One in eight Americans buys a lottery ticket every week. The winners, however, are disproportionately lower-income and less educated than their nonplaying counterparts, and are also more likely to be minorities. This disparity is partly because lottery tickets are often distributed through schools and churches, and partly because, according to a 2012 study published in the Journal of Community Psychology, lottery outlets tend to be clustered in neighborhoods with large numbers of poor, minority residents. In addition, people who receive scratch-off tickets as gifts are more likely to develop gambling addictions.
It’s not just that the lottery is a scam—it’s that it’s a big part of our economy, and its success depends on the inextricable human impulse to gamble. In this sense, the lottery is like a drug, and state lotteries are not above using psychological tactics to keep their customers hooked. This is not new: tobacco companies and video-game manufacturers employ many of the same strategies; the difference is that the products they promote aren’t typically sold under state auspices.

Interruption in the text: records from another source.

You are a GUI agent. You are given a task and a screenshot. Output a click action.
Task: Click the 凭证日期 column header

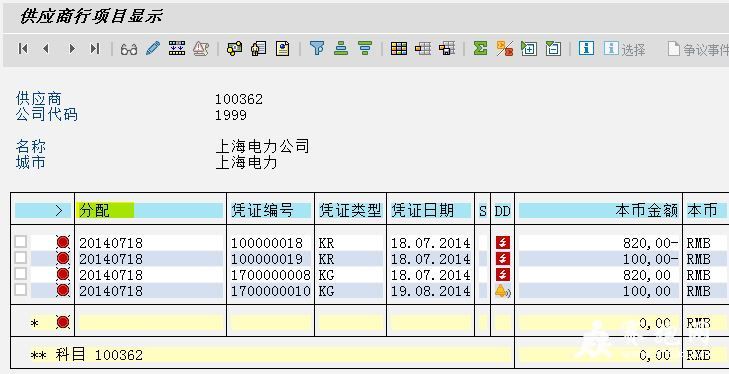click(422, 211)
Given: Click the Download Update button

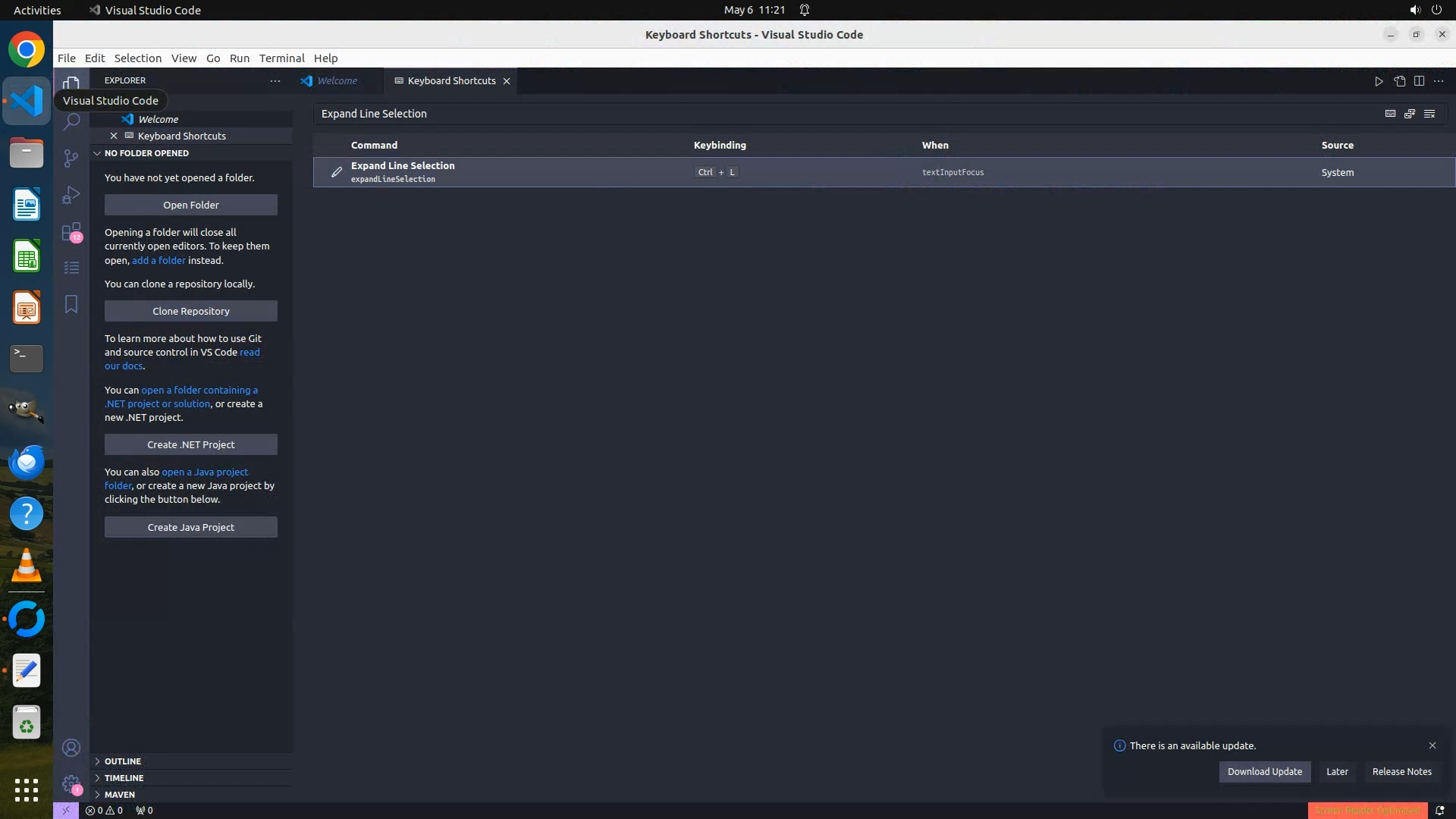Looking at the screenshot, I should [1264, 772].
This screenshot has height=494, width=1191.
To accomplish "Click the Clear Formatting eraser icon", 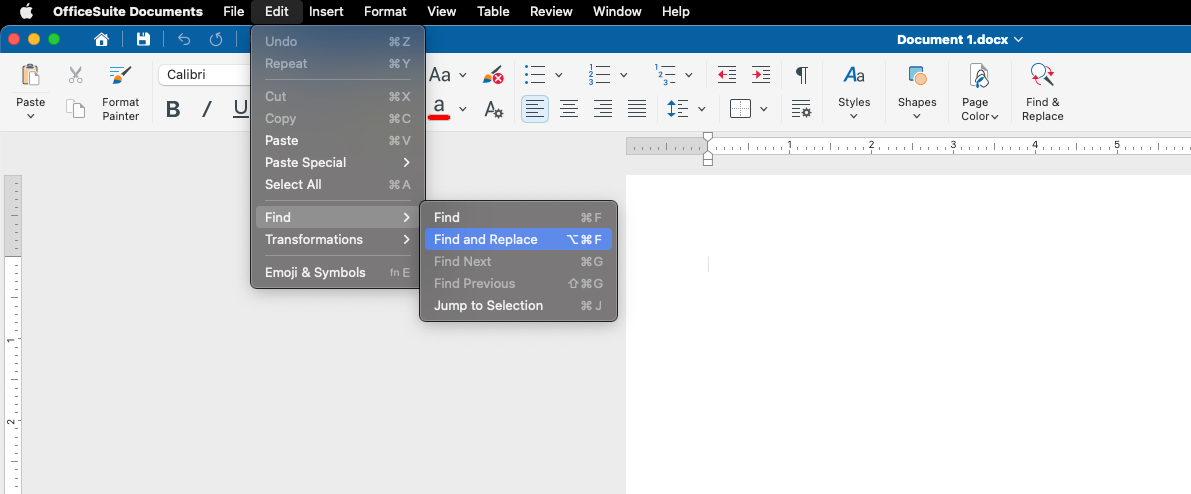I will (x=493, y=75).

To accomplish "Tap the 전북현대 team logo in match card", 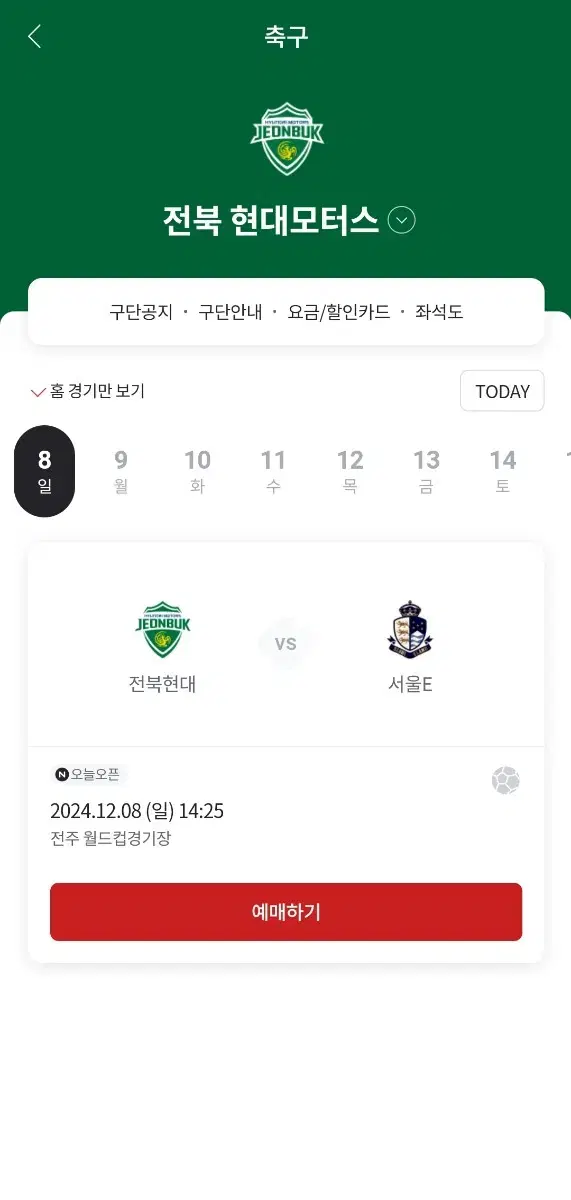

The history of lottery can be traced back to medieval Europe, where town records of the 15th century show that some towns used a lottery to raise money for walls and fortifications. By the 1960s, states were looking for ways to fund more social services without infuriating anti-tax voters, and the first state-run lotteries started in the Northeast. By the end of the decade, sixteen states had started lotteries (Connecticut, Illinois, Iowa, Kansas, Kentucky, Maine, Minnesota, Montana, North Carolina, Ohio, Rhode Island, South Dakota, Texas, and Vermont).
While the national consensus is that the lottery has little regressive effect, Cohen finds that it’s not so simple. State-run lotteries are, in fact, a big reason why taxes are falling across the country. In the years after 1964, lottery revenue soared as more and more states sought out solutions to their fiscal woes that wouldn’t enrage their tax-averse constituents.
As a result, the poor are the biggest players in most states, and they spend an average of two per cent of their income on tickets. In contrast, those who make more than fifty thousand dollars a year purchase just one per cent of their income on tickets. This disparity is even more pronounced when considering that the largest jackpots tend to be won by middle-class or wealthy players. In an era where economic inequality is on the rise, that’s not good news. The lottery is a major contributor to the widening wealth gap. It’s time to stop subsidizing it.